(Saved entries)
=-=-=-=-=

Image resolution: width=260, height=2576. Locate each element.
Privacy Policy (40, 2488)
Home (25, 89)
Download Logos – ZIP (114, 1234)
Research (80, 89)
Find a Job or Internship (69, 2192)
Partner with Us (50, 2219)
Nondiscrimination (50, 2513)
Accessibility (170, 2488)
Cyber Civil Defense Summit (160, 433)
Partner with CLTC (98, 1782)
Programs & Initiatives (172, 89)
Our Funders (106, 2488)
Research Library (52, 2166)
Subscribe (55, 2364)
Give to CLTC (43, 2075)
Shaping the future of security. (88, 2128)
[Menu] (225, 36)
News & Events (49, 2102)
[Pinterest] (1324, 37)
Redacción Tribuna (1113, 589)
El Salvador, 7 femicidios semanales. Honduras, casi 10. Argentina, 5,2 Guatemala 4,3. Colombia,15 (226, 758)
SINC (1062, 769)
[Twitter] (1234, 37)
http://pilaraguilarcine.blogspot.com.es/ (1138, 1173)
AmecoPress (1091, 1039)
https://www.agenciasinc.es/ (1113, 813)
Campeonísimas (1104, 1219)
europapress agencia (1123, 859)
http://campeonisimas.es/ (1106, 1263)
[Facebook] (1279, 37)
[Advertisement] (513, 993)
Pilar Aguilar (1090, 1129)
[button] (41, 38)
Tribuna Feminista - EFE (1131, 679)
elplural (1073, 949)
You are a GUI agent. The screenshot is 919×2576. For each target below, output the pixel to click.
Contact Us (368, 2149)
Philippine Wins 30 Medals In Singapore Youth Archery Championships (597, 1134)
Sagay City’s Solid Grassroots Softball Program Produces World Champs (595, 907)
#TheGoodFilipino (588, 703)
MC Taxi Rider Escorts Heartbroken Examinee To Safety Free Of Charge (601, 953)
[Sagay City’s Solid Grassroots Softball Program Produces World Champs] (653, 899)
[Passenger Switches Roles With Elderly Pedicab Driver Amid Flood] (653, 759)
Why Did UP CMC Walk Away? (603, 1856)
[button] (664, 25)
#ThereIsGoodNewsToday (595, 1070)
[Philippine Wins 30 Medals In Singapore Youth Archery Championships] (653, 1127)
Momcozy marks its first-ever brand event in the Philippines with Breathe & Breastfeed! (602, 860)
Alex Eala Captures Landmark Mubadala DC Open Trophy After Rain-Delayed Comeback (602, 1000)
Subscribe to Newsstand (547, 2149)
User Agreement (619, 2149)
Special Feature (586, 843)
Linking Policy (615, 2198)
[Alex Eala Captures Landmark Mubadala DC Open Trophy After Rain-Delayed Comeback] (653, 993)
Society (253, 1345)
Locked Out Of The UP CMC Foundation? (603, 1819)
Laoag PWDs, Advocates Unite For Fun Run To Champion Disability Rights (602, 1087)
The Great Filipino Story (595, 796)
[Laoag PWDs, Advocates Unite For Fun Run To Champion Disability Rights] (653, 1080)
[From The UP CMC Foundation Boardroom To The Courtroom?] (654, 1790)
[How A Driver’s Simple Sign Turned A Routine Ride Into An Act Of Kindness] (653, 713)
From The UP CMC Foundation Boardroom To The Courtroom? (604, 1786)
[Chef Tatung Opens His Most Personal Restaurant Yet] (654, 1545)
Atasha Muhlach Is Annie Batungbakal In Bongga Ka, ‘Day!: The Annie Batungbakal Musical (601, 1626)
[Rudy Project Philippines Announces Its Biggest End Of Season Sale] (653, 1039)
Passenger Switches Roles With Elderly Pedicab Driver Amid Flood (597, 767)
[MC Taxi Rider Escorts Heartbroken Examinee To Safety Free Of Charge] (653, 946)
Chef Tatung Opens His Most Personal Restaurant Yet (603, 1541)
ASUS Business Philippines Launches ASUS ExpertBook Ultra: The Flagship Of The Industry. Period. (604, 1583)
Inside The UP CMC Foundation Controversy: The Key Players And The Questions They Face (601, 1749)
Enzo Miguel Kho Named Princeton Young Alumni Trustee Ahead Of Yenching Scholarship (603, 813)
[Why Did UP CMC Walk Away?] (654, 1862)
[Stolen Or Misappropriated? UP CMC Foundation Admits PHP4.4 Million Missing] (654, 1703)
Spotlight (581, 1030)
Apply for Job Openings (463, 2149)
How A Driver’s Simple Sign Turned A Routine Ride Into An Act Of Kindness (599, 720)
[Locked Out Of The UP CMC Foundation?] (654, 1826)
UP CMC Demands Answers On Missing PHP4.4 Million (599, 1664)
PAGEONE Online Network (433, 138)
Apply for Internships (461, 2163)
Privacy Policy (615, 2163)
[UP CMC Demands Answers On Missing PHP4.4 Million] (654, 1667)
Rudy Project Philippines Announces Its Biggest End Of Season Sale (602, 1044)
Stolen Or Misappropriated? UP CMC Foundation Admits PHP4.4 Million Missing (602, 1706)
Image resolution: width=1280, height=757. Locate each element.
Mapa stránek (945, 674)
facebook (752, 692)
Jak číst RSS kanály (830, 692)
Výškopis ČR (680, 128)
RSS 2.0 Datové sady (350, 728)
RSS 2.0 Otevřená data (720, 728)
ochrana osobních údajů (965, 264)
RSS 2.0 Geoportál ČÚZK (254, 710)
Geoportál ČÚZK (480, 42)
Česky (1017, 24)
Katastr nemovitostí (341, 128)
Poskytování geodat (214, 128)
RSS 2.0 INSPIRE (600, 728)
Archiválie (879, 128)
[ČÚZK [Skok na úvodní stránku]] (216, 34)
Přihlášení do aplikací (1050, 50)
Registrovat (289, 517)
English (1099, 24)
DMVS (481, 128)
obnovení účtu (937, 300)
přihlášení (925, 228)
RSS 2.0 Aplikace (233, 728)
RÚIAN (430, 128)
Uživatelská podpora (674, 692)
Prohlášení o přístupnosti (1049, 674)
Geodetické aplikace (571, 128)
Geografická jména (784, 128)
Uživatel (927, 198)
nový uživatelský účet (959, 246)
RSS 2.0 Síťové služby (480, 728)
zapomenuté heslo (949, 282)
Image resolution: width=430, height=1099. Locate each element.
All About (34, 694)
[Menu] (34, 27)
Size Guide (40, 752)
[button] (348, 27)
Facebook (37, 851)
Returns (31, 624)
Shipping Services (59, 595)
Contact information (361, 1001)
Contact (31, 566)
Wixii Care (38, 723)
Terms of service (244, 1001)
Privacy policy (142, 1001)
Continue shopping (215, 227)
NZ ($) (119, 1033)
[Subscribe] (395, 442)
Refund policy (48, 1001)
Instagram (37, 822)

=-=-=-=-=

ACTION ITEM -
Exact copies of all the entries above are required.

YOUR SOLUTION -
Image resolution: width=260, height=2576. Locate each element.
Privacy Policy (40, 2488)
Home (25, 89)
Download Logos – ZIP (114, 1234)
Research (80, 89)
Find a Job or Internship (69, 2192)
Partner with Us (50, 2219)
Nondiscrimination (50, 2513)
Accessibility (170, 2488)
Cyber Civil Defense Summit (160, 433)
Partner with CLTC (98, 1782)
Programs & Initiatives (172, 89)
Our Funders (106, 2488)
Research Library (52, 2166)
Subscribe (55, 2364)
Give to CLTC (43, 2075)
Shaping the future of security. (88, 2128)
[Menu] (225, 36)
News & Events (49, 2102)
[Pinterest] (1324, 37)
Redacción Tribuna (1113, 589)
El Salvador, 7 femicidios semanales. Honduras, casi 10. Argentina, 5,2 Guatemala 4,3. Colombia,15 (226, 758)
SINC (1062, 769)
[Twitter] (1234, 37)
http://pilaraguilarcine.blogspot.com.es/ (1138, 1173)
AmecoPress (1091, 1039)
https://www.agenciasinc.es/ (1113, 813)
Campeonísimas (1104, 1219)
europapress agencia (1123, 859)
http://campeonisimas.es/ (1106, 1263)
[Facebook] (1279, 37)
[Advertisement] (513, 993)
Pilar Aguilar (1090, 1129)
[button] (41, 38)
Tribuna Feminista - EFE (1131, 679)
elplural (1073, 949)
You are a GUI agent. The screenshot is 919×2576. For each target below, output the pixel to click.
Contact Us (368, 2149)
Philippine Wins 30 Medals In Singapore Youth Archery Championships (597, 1134)
Sagay City’s Solid Grassroots Softball Program Produces World Champs (595, 907)
#TheGoodFilipino (588, 703)
MC Taxi Rider Escorts Heartbroken Examinee To Safety Free Of Charge (601, 953)
[Sagay City’s Solid Grassroots Softball Program Produces World Champs] (653, 899)
[Passenger Switches Roles With Elderly Pedicab Driver Amid Flood] (653, 759)
Why Did UP CMC Walk Away? (603, 1856)
[button] (664, 25)
#ThereIsGoodNewsToday (595, 1070)
[Philippine Wins 30 Medals In Singapore Youth Archery Championships] (653, 1127)
Momcozy marks its first-ever brand event in the Philippines with Breathe & Breastfeed! (602, 860)
Alex Eala Captures Landmark Mubadala DC Open Trophy After Rain-Delayed Comeback (602, 1000)
Subscribe to Newsstand (547, 2149)
User Agreement (619, 2149)
Special Feature (586, 843)
Linking Policy (615, 2198)
[Alex Eala Captures Landmark Mubadala DC Open Trophy After Rain-Delayed Comeback] (653, 993)
Society (253, 1345)
Locked Out Of The UP CMC Foundation? (603, 1819)
Laoag PWDs, Advocates Unite For Fun Run To Champion Disability Rights (602, 1087)
The Great Filipino Story (595, 796)
[Laoag PWDs, Advocates Unite For Fun Run To Champion Disability Rights] (653, 1080)
[From The UP CMC Foundation Boardroom To The Courtroom?] (654, 1790)
[How A Driver’s Simple Sign Turned A Routine Ride Into An Act Of Kindness] (653, 713)
From The UP CMC Foundation Boardroom To The Courtroom? (604, 1786)
[Chef Tatung Opens His Most Personal Restaurant Yet] (654, 1545)
Atasha Muhlach Is Annie Batungbakal In Bongga Ka, ‘Day!: The Annie Batungbakal Musical (601, 1626)
[Rudy Project Philippines Announces Its Biggest End Of Season Sale] (653, 1039)
Passenger Switches Roles With Elderly Pedicab Driver Amid Flood (597, 767)
[MC Taxi Rider Escorts Heartbroken Examinee To Safety Free Of Charge] (653, 946)
Chef Tatung Opens His Most Personal Restaurant Yet (603, 1541)
ASUS Business Philippines Launches ASUS ExpertBook Ultra: The Flagship Of The Industry. Period. (604, 1583)
Inside The UP CMC Foundation Controversy: The Key Players And The Questions They Face (601, 1749)
Enzo Miguel Kho Named Princeton Young Alumni Trustee Ahead Of Yenching Scholarship (603, 813)
[Why Did UP CMC Walk Away?] (654, 1862)
[Stolen Or Misappropriated? UP CMC Foundation Admits PHP4.4 Million Missing] (654, 1703)
Spotlight (581, 1030)
Apply for Job Openings (463, 2149)
How A Driver’s Simple Sign Turned A Routine Ride Into An Act Of Kindness (599, 720)
[Locked Out Of The UP CMC Foundation?] (654, 1826)
UP CMC Demands Answers On Missing PHP4.4 Million (599, 1664)
PAGEONE Online Network (433, 138)
Apply for Internships (461, 2163)
Privacy Policy (615, 2163)
[UP CMC Demands Answers On Missing PHP4.4 Million] (654, 1667)
Rudy Project Philippines Announces Its Biggest End Of Season Sale (602, 1044)
Stolen Or Misappropriated? UP CMC Foundation Admits PHP4.4 Million Missing (602, 1706)
Image resolution: width=1280, height=757. Locate each element.
Mapa stránek (945, 674)
facebook (752, 692)
Jak číst RSS kanály (830, 692)
Výškopis ČR (680, 128)
RSS 2.0 Datové sady (350, 728)
RSS 2.0 Otevřená data (720, 728)
ochrana osobních údajů (965, 264)
RSS 2.0 Geoportál ČÚZK (254, 710)
Geoportál ČÚZK (480, 42)
Česky (1017, 24)
Katastr nemovitostí (341, 128)
Poskytování geodat (214, 128)
RSS 2.0 INSPIRE (600, 728)
Archiválie (879, 128)
[ČÚZK [Skok na úvodní stránku]] (216, 34)
Přihlášení do aplikací (1050, 50)
Registrovat (289, 517)
English (1099, 24)
DMVS (481, 128)
obnovení účtu (937, 300)
přihlášení (925, 228)
RSS 2.0 Aplikace (233, 728)
RÚIAN (430, 128)
Uživatelská podpora (674, 692)
Prohlášení o přístupnosti (1049, 674)
Geodetické aplikace (571, 128)
Geografická jména (784, 128)
Uživatel (927, 198)
nový uživatelský účet (959, 246)
RSS 2.0 Síťové služby (480, 728)
zapomenuté heslo (949, 282)
Image resolution: width=430, height=1099. Locate each element.
All About (34, 694)
[Menu] (34, 27)
Size Guide (40, 752)
[button] (348, 27)
Facebook (37, 851)
Returns (31, 624)
Shipping Services (59, 595)
Contact information (361, 1001)
Contact (31, 566)
Wixii Care (38, 723)
Terms of service (244, 1001)
Privacy policy (142, 1001)
Continue shopping (215, 227)
NZ ($) (119, 1033)
[Subscribe] (395, 442)
Refund policy (48, 1001)
Instagram (37, 822)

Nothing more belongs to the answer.